Document:
Quel type d’activiste êtes-vous ?, par Housni Zbaghdi

L’activisme, qu’il soit frontal ou discret, interroge notre rapport intime à la liberté de conscience. De la pensée critique à la présence en acte, en paroles et en images, dans l’espace public, l’activisme engage une réponse à la question philosophique suivante : comment agir sans se trahir ?
L’activisme et la liberté de conscience
L’activisme n’est pas seulement un geste de contestation : il pose fondamentalement la question de la liberté de conscience comme socle de l’action. On confond souvent liberté de conscience, liberté de penser et liberté d’expression. Pourtant, ces trois dimensions sont distinctes, même si elles s’enchevêtrent.
La liberté de conscience est intime, singulière, irréductible, liée à un examen introspectif moral et existentiel. Elle est le droit exercé de ne pas être contraint dans ce que l’on croit ou dans ce que l’on refuse de croire. Elle fut consacrée par la Déclaration des droits de l’homme et du citoyen (1789) comme un droit inaliénable.
Au Maroc, dans la version initiale préparée par la Commission consultative de révision de la Constitution (2011), la mention “liberté de conscience’ figurait. Mais elle a été retirée sous la pression de certaines forces politiques et religieuses, remplacée par la formulation actuelle de l’article 3 qui garantit « le libre exercice des cultes » et l’article 25 qui garantit la liberté de pensée et d’expression, sans aller jusqu’à la liberté de conscience qui les conditionne.

Entrées de texte et de localisation d'éléments
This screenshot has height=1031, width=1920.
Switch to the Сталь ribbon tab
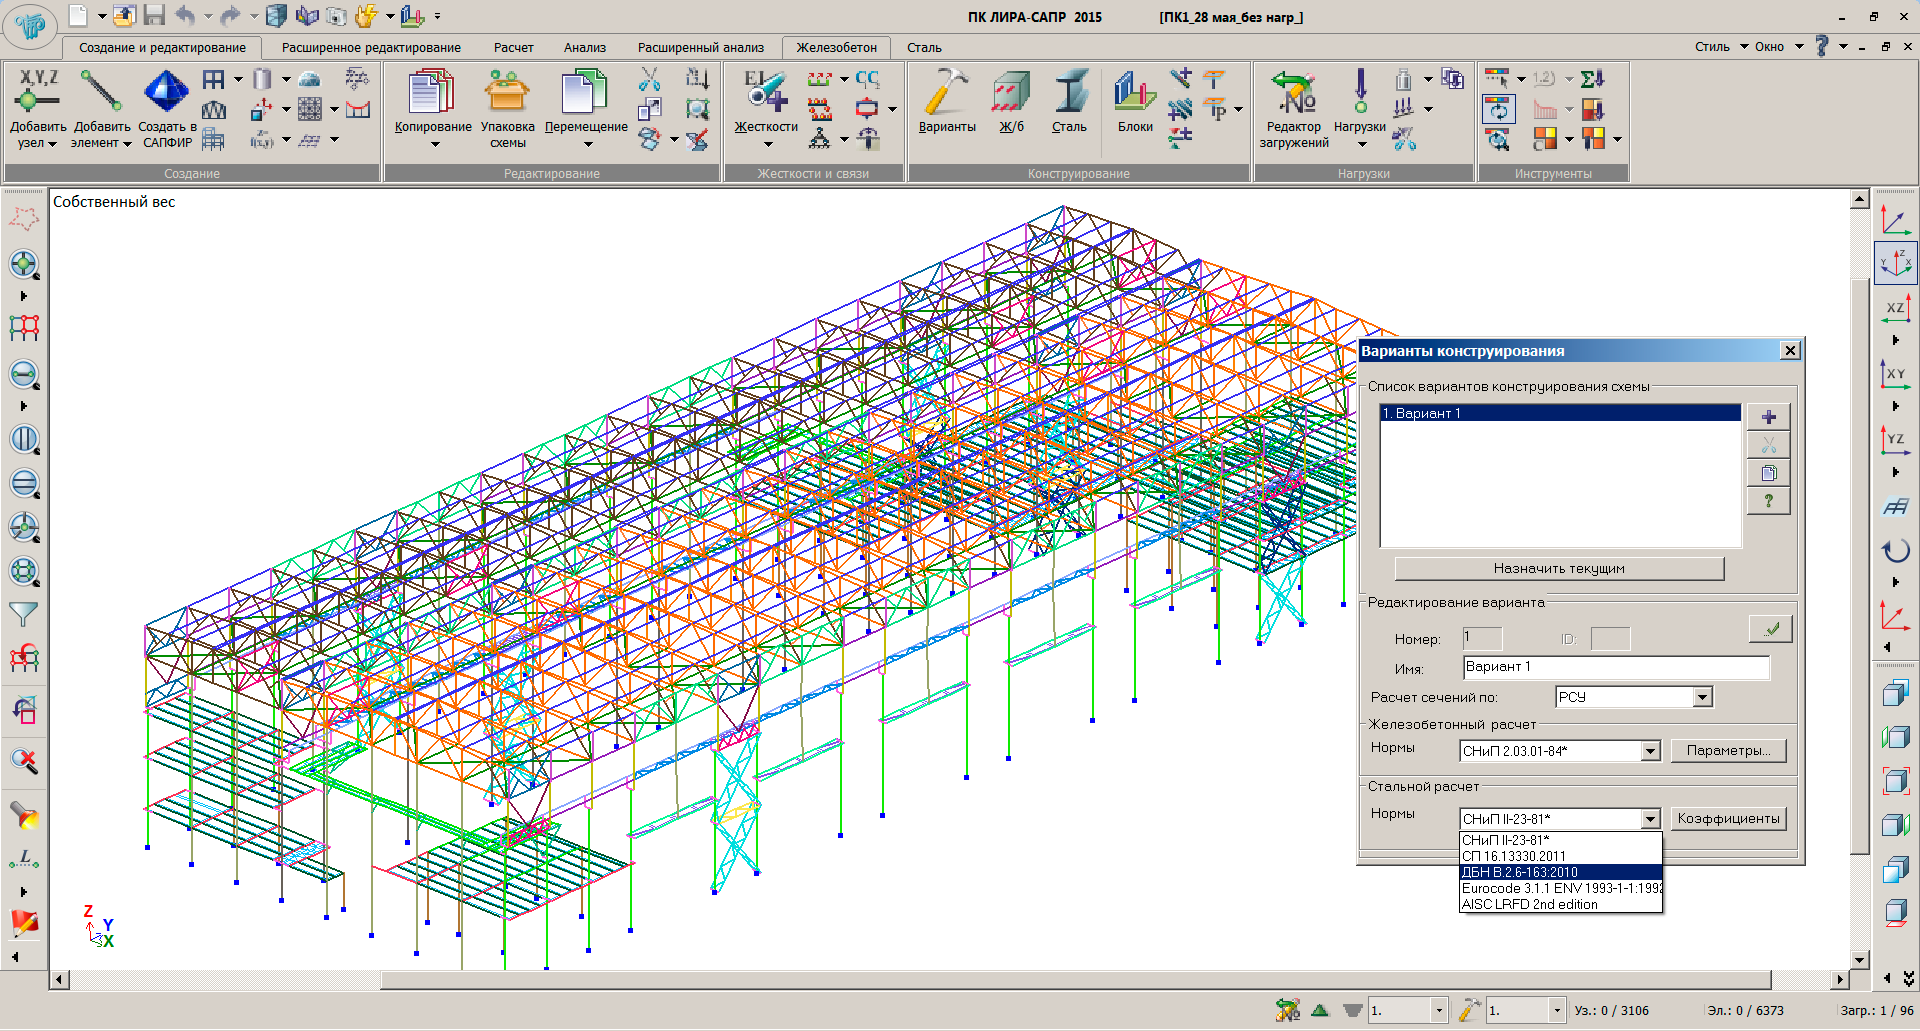coord(924,47)
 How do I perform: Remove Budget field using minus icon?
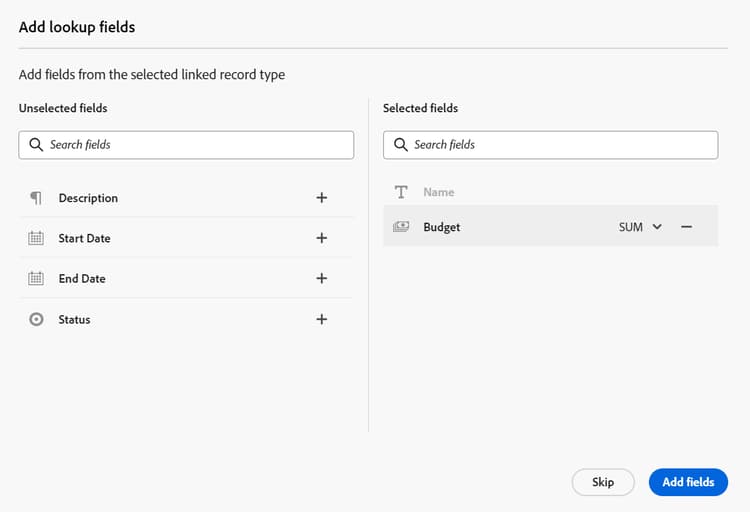687,227
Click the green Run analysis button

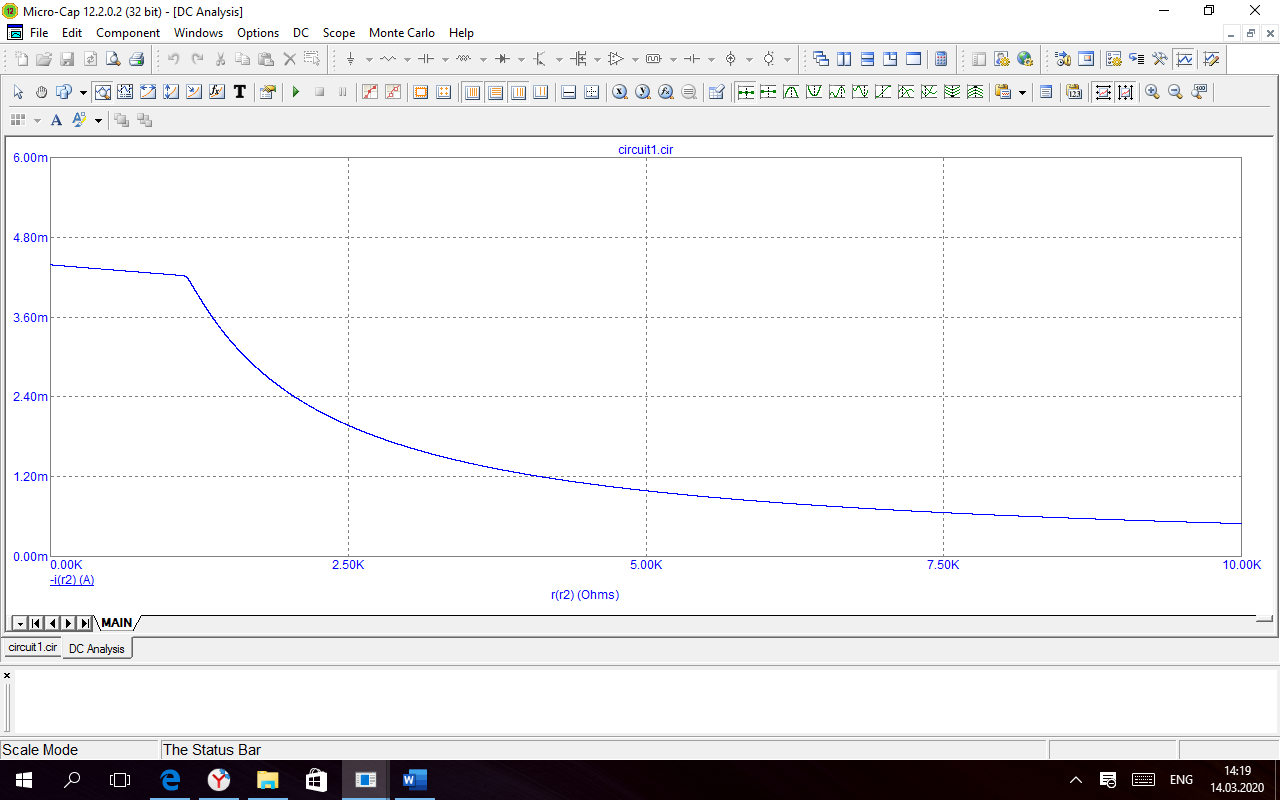tap(296, 92)
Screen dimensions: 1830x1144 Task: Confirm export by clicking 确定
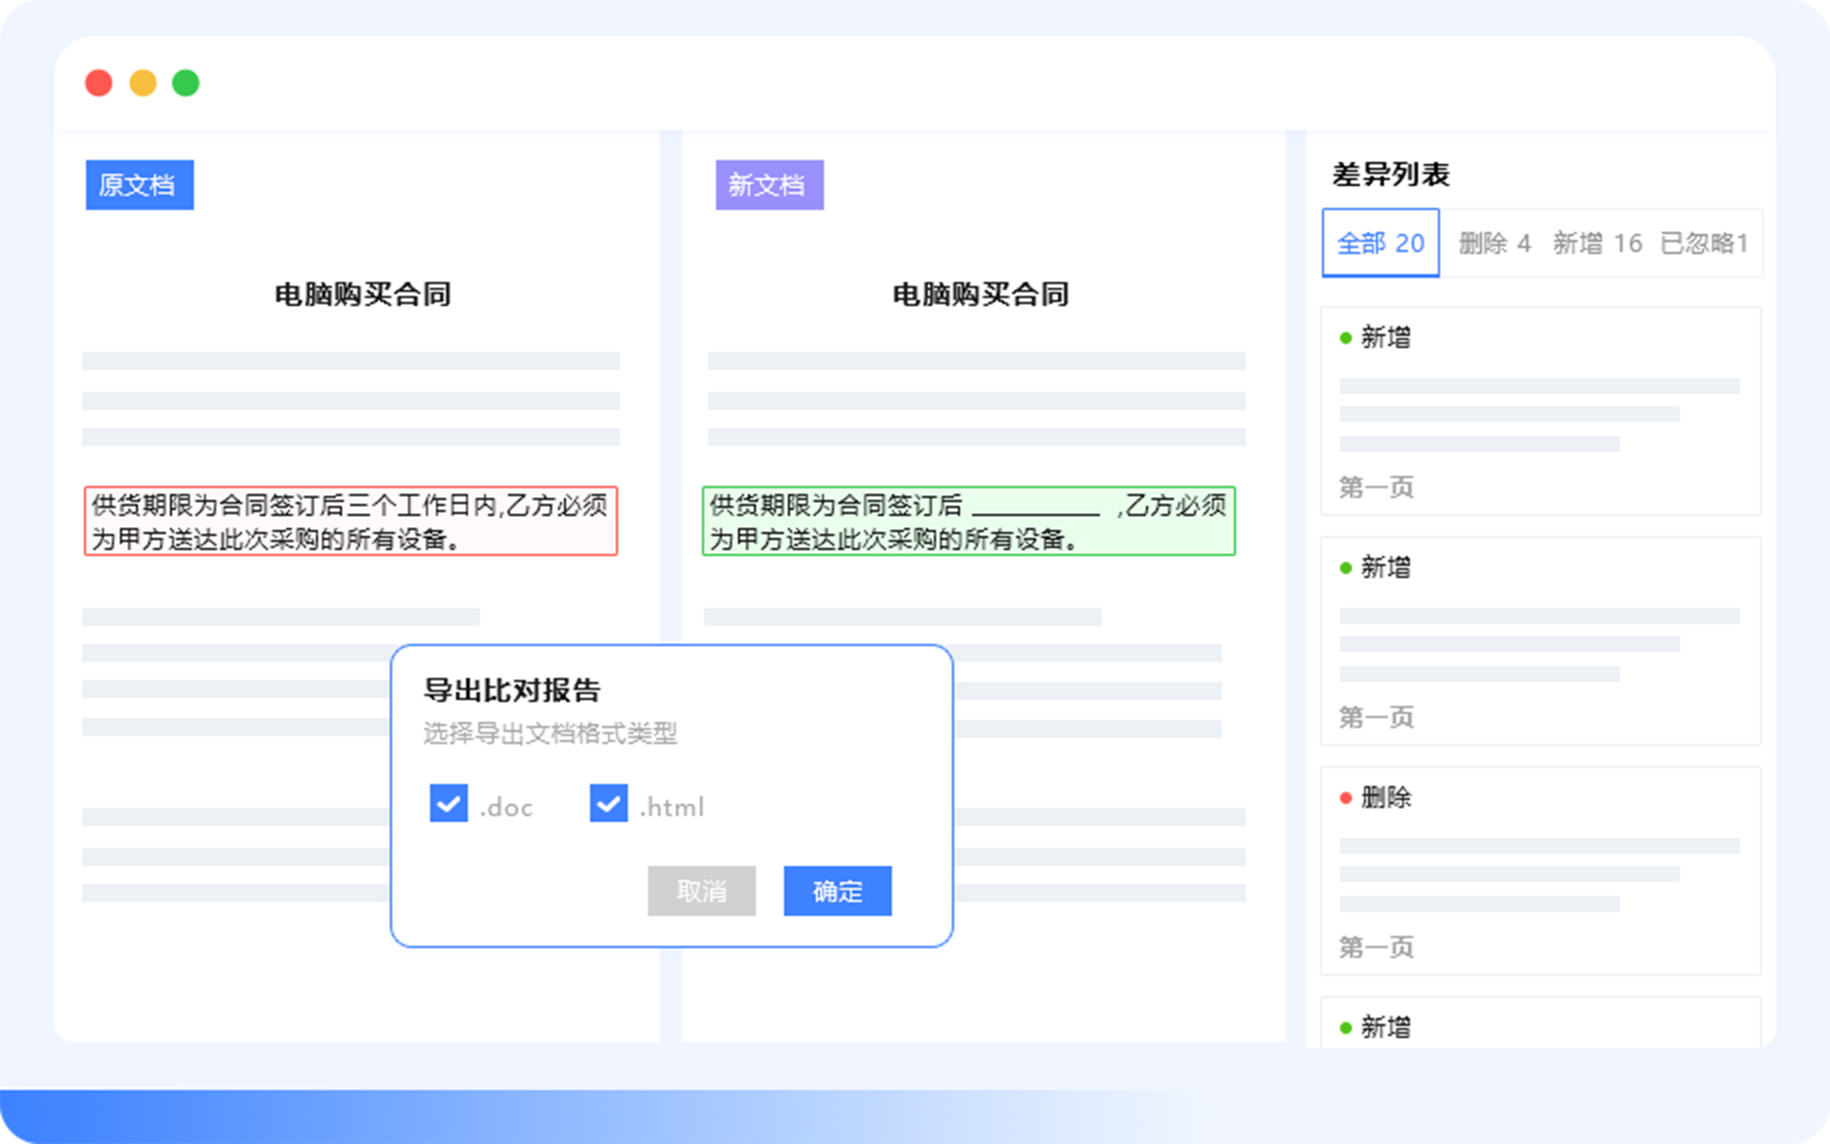click(836, 891)
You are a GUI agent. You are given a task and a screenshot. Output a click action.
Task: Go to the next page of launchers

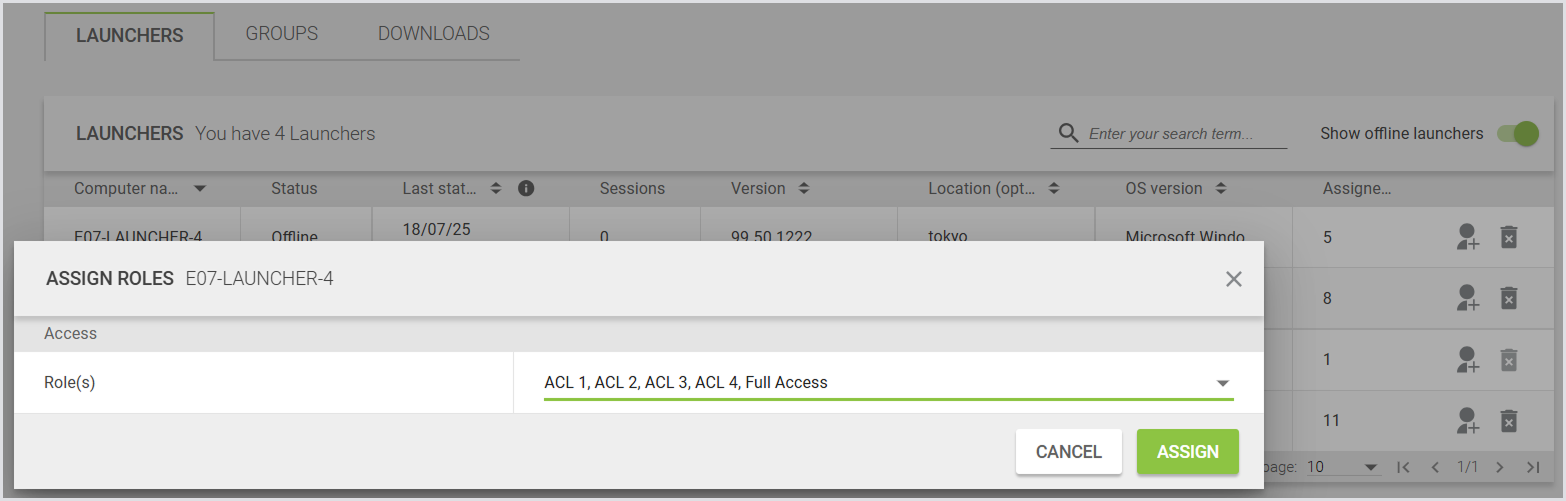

Consignes à suivre:
1: Pour chacune des affirmations suivantes, indiquez si elle concorde avec le texte sur l'activisme en répondant par oui ou par non, puis citez à l'identique les mots du texte qui tranchent. (a) Liberté de conscience, liberté de penser et liberté d'expression désignent une seule et même chose. (b) La liberté de conscience a été consacrée par la Déclaration des droits de l'homme et du citoyen de 1789. (c) La Constitution marocaine actuelle garantit la liberté de conscience dans son article 25.
2: D'après le texte sur l'activisme, que garantit l'article 3 de la Constitution marocaine ?
3: Poursuivez le texte sur l'activisme à partir de l'endroit où il s'arrête.
Ces lignes n'ont aucun rapport avec le texte sur l'activisme.

Résultats finaux:
1:
(a) Non : « Pourtant, ces trois dimensions sont distinctes, même si elles s’enchevêtrent. »
(b) Oui : « Elle fut consacrée par la Déclaration des droits de l’homme et du citoyen (1789) comme un droit inaliénable. »
(c) Non : « l’article 25 qui garantit la liberté de pensée et d’expression, sans aller jusqu’à la liberté de conscience qui les conditionne. »

2: Il garantit le libre exercice des cultes.

3:
La liberté de penser relève de l’activité intellectuelle elle-même : explorer, douter, raisonner, créer avec d’autres que soi. Elle suppose une ouverture critique et la possibilité de se forger une vision autonome du monde. Enfin, la liberté d’expression est l’acte de rendre publiques ces pensées et ces convictions, dans l’espace social, au risque de la confrontation.
La liberté de penser suppose l’exercice de l’esprit critique, de l’imagination civique et du souci de l’autre. Kant appelait à « l’usage public de la raison », Lipman nous laisse un leg colossal pour ériger nos raisons respectives en « communautés de recherche ». Enfin, la liberté d’expression est l’extériorisation de ces pensées dans l’espace public, soumise aux aléas de la censure, du conflit et du dialogue.
L’activisme est précisément le moment où la conscience et la pensée prennent le risque de l’expression publique. L’activisme est la révélation de ce qui agit “en nous”. C’est une présence et une manifestation directe, en acte. L’activisme est le point de contact entre l’intime et le politique.
Militant ou activiste ?
Faire des nuances et des distinctions est un art subtil. Le/la militant.e s’inscrit dans une organisation, assume la discipline d’un collectif et œuvre au service d’une cause structurée. Sa figure s’enracine dans l’histoire des partis, des syndicats et des associations.
L’activiste, lui/elle, excède les structures. Il/elle surgit, comme une voie claire dans la nuit noire, souvent seul.e ou en petits groupes. L’activiste invente ses formes d’action, parfois spectaculaires, parfois invisibles mais toujours disruptives. Là où le militant se déploie dans la continuité, l’activiste incarne une émergence. Hannah Arendt aurait probablement dit : le militant perpétue, l’activiste inaugure.
En réalité, les frontières sont poreuses. Le militant peut devenir activiste par radicalisation (c’est-à-dire par retour à la racine de son engagement), et l’activiste peut être institutionnalisé. Mais les deux figures ne se recoupent pas totalement : elles renvoient à deux manières d’habiter la liberté politique.
Deux activistes, deux styles…ou plus ?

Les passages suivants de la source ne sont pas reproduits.